Mink: Product engineering is engineering where you're building for external customers. You're building for the people who pay for the product. The thing that you sell as a company, the change you're trying to make in the world. Production engineering isn't something I've heard about as much. Platform engineering is what we're here to talk about. Platform engineering, fundamentally, your customers are internal or your customers are the rest of engineering. Your job is to make product engineers' jobs better. That the code is stable, it's reliable, it's up. That they have the tools and abstractions to build on top of so they can do their jobs quickly and efficiently with less pain and toil. That's the distinction I have.

Weakly: They mentioned mechanical engineering a bit in there. In mechanical engineering the difference is, one builds like the product, and one takes the design and figures out how to scale the design. I can think of that mapping out to platform engineering as we tend to wrap them up in the same way, because figuring out how to implement the design and scale it is often 90% of problem. At a certain scale that ceases to become true, and to the extent that you can really think about the split being like, how do you solve the problem? Then the other half of the question being, how do you get people to use the solution? What's the user experience? What is the actual, get it into their hands, migrating them onto it, actually addressing the problem, making their life better and completing that feedback loop? Because if you build a whole robust solution, and then you have 10 teams that need it, and one out of 10 teams uses it, you're not solving the problem. Typically, it's the same rule.

Yue: I'm not sure if by production engineering, you're thinking about, for example, the kind of job the people at Facebook who have the title production engineers do. I think we can all agree that product engineering, a lot of that is about features, about externalities. A lot of production engineering is more how well those features or how efficiently you can support the services you run. There's a lot of scaling issues. I think the difference between software and mechanical, as Hazel said, is the scale is very different, and therefore the scaling introduces its own challenges. There is innovation. Instead of just repeat the same process over again, there's actually fundamentally new designs that may come in the process of productionizing things.
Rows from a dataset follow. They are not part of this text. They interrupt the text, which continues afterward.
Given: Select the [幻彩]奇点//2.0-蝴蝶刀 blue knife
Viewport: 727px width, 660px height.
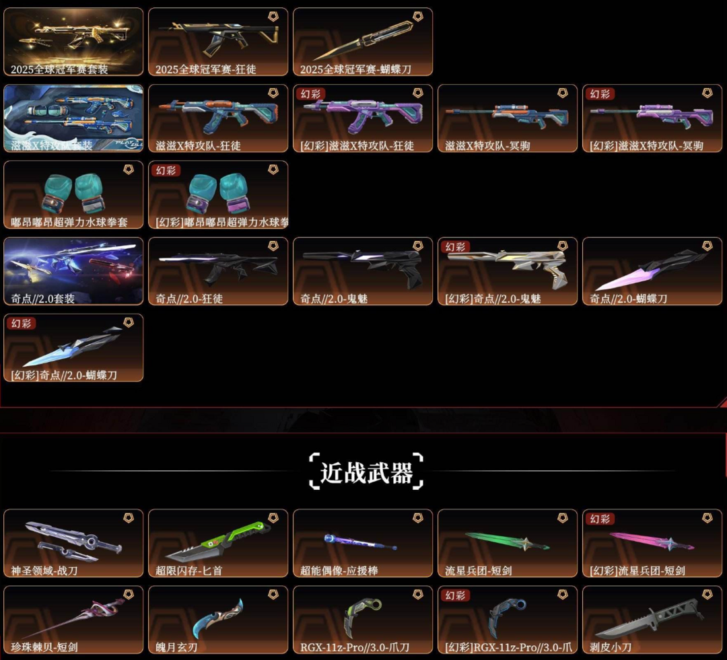Looking at the screenshot, I should click(73, 348).
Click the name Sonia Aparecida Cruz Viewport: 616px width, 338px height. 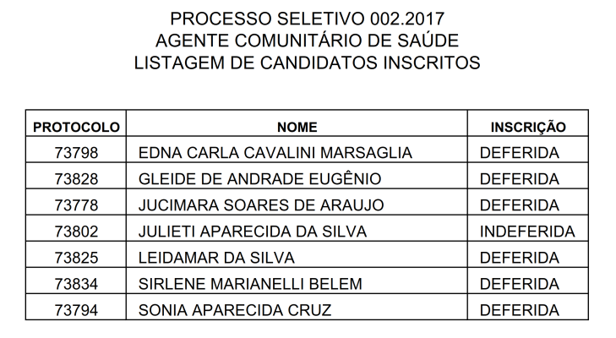235,310
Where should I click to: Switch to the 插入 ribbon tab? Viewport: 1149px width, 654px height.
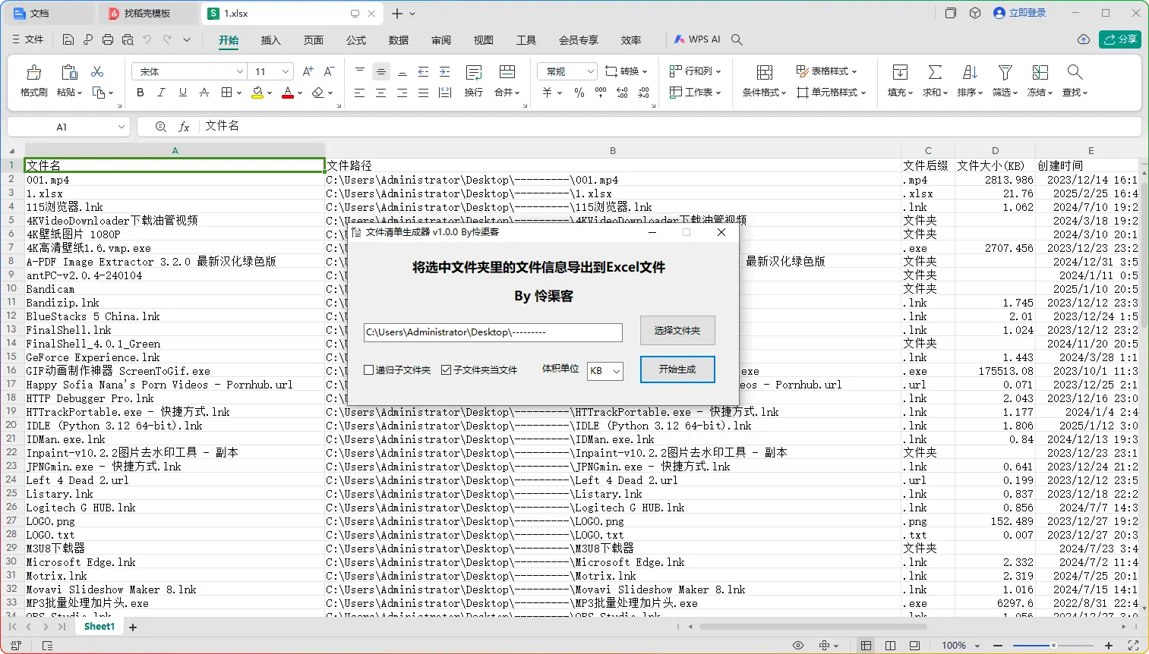point(270,40)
Product Team Standups, and Scaling

Campbell: Adam said that he's found that showing up at product team standups can be a great way to get feedback on your platform. Basically, just showing up at your customers doorsteps and just listening in, but he does say that that doesn't scale well. Obviously, as your company grows, they become more standups to attend as there's more teams, but your platform team may not grow at the same rate as the rest of the company does. On the same vein, though, do you have any other non-scalable practices that you may use to gather feedback and to start to understand the usage of your platform or potential use cases you're missing or to get that feedback that you're looking for?

Weakly: I would say that in a cheeky mathematical question, anything that scales nonlinearly, or actually, even anything that doesn't scale logarithmically, is going to end up in this problem. Because if you think about like a ratio of an organization can have roughly one non-product engineer to eight product engineers, plus or minus. Some of those will be platform engineer, some of them will be perhaps SRE or some other thing that is not necessarily building a product. When you do that, any practice that you implement for feedback loops that doesn't scale logarithmically, you're going to run into a threshold point in which you don't actually have time to get the amount of feedback that you need. Interviews are a great one, they scale linearly. At some point doing manual interviews, for every team, for every person, it doesn't work. Another one is any manual data point entry or manual data point extraction, you need to argument those. You need to continue to have them, but filter down and get better at filtering and what you do, scales gradually.

Yue: I'm a bit of a lover of non-scalable methods, because it often surprises me, because I do not know what to expect going in there, because I didn't design it. I think early on, you can probably just randomly sample. I have read a couple of blogs, at least one of them from Dan Lew, was about the power of two. I believe in this. This is like one of the philosophies I hold close to, which is, if you have few, really just under five, two or three years, often, a great number to start, and then you contrast them with each other, you actually have way better coverage than that small number which you suggest. What do you do beyond that? What do you do with standups? I think perfectly scales to two or three, and you can read their note raw verbs, you can do interviews. Beyond that, I think is where data analysis actually comes into engineering practice. Who does not fit into the generalization you have created with these two or three examples? If you can dice your customers, and then you find the outliers, then maybe you can rule out 90% of your use cases because they are mainstream, and then you focus on the tail. Again, it's like downscaling the problem to something that is more manageable manually. A lot of the more hands-on techniques, I think becomes affordable again in that case. Keep slicing and dicing your customers until you find the unique ones.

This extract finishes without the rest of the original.